Http_poller only outputs hash?

Below is my pipeline. Trying to pull a list from a site and then parse it out with xml filter.

input {
  http_poller {
    urls => {
      isctop100 => "https://isc.sans.edu/api/topips/records/100?xml"
    }
    schedule => {"every" => "1s"}
    target => "data"
    codec => multiline {
      pattern => "<ipaddress>"
      what => "next"
    }
  }
}
filter {
  xml {
    source => "data"
    store_xml => "false"
    xpath => [
      "ipaddress/rank/text()", "Rank",
      "ipaddress/source/text()", "IPAddress",
      "ipaddress/reports/text()", "Reports",
      "ipaddress/targets/text()", "Targets"
    ]
  }
  if "?xml version" or "topips" in [data] {
    drop { }
  }
}

I get the following error in Logstash logs: XML filter expects a string but received a Hash

I see that the XML filter is getting a hash fed to it and I suspect it's the http_poller input, anybody have a definitive answer?

The target directive for http_poller is a little... weird; I would avoid it, and rely on the codec putting the message in the message field; if you need it to end up in data, you can rename it immediately after the input in a filter:

input {
  http_poller{
    # ... (no target directive)
  }
}
filter {
  mutate {
    rename => { "message" => "data" }
  }
}
filter {
  xml {
    source => "data"
    # ...
  }
}

Without the target directive, an Event is created by the codec; most simple codecs (like multiline) will capture the message and create an Event that looks something like:

{
  "message" => "the parsed message",
  "@timestamp" => Timestamp.current,
  "@metadata` => {
    # ...
  }
}

When the target is set, the codec still creates the above Event, but then http_poller converts the Event to a Hash (which throws out the @metadata), and puts the result in a new event at the target address:

{
  "@timestamp" => Timestamp.current, # won't necessarily match the inner timestamp
  "data" => {
    "message" => "the parsed message",
    "@timestamp" => Timestamp.current
  },
  "@metadata` => {
    # ... _new_ metadata
  }
}
1 Like

Good stuff yaauie, thanks for the info. I BELIEVE I started without the target option and was encountering the same issue. Unfortunately, after requesting information from the link provider, they took the feed down for maintenance, I guess I notified them of an issue they weren't aware of. So right now, I have nothing to test against or the time to go out and find another one, I might be able to later tonight though.

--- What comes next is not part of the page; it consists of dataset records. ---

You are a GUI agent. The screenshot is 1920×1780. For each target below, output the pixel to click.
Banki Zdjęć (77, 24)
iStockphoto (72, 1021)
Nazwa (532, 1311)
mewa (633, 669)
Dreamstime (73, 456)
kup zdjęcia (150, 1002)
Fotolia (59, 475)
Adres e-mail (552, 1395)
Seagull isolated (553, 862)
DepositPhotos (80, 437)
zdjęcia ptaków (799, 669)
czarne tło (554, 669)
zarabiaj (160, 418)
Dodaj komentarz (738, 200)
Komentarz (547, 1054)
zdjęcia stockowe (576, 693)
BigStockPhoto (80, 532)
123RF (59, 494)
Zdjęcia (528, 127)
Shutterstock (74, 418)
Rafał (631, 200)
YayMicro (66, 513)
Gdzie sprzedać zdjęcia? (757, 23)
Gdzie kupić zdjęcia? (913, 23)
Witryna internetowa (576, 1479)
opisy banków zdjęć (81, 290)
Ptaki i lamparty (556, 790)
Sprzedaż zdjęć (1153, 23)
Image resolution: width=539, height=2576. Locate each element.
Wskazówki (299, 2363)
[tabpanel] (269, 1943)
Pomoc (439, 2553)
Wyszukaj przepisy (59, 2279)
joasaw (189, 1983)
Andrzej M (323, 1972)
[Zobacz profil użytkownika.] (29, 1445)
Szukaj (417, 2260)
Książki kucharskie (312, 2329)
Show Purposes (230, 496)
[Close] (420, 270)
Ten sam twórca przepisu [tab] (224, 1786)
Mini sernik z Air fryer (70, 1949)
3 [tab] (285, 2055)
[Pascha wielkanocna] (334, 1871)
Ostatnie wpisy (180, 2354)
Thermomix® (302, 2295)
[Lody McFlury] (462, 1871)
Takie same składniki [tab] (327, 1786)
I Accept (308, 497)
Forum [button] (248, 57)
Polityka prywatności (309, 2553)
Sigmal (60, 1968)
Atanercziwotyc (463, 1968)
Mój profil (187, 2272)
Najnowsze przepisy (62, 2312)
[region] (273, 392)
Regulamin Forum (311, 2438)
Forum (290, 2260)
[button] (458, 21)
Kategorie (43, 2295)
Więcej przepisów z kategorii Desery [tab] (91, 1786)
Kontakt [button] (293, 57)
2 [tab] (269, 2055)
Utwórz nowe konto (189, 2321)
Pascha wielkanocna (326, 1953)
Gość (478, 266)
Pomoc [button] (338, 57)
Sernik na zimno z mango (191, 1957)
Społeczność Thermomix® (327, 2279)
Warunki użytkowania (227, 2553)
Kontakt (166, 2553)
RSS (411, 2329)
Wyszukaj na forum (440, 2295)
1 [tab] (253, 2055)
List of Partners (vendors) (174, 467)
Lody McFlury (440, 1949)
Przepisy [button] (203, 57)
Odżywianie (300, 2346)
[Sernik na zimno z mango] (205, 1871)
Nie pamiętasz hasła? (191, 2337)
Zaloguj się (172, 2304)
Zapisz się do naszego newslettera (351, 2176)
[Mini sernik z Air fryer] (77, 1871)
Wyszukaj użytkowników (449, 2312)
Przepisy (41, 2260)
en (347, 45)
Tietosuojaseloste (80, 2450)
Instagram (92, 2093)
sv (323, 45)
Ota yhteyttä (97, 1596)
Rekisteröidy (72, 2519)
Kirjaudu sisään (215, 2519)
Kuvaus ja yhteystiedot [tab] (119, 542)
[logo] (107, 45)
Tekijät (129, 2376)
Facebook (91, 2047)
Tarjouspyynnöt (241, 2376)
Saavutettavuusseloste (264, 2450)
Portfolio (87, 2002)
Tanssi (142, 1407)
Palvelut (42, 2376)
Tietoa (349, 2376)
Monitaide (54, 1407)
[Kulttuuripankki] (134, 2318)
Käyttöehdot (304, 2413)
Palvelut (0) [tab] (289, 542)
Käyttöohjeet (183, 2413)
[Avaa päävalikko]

Another question, if the page is only updated say, once a day, but I poll the page every hour, does that mean I will have duplicate entries or does http_poller (or some other input/codec/filter) have the ability to track and process only changed data?

Another question, if the page is only updated say, once a day, but I poll the page every hour, does that mean I will have duplicate entries or does http_poller (or some other input/codec/filter) have the ability to track and process only changed data?

No, but if you save the data in an ES document with a fixed name you'll overwrite the same document again and again.

Interesting, leaves me with two questions.

  1. How do you save the document into ES with a fixed name?

  2. Guess it depends on how you accomplish number 1, but how could you configure it to create a new document at a given interval?

Use the elasticsearch output's document_id option. Not sure I understand why you want to create a new document at fixed intervals (regardless of whether the source has changed), but you could do e.g.

document_id => "someprefix-%{+YYYYMMdd}"

to create a new document once a day.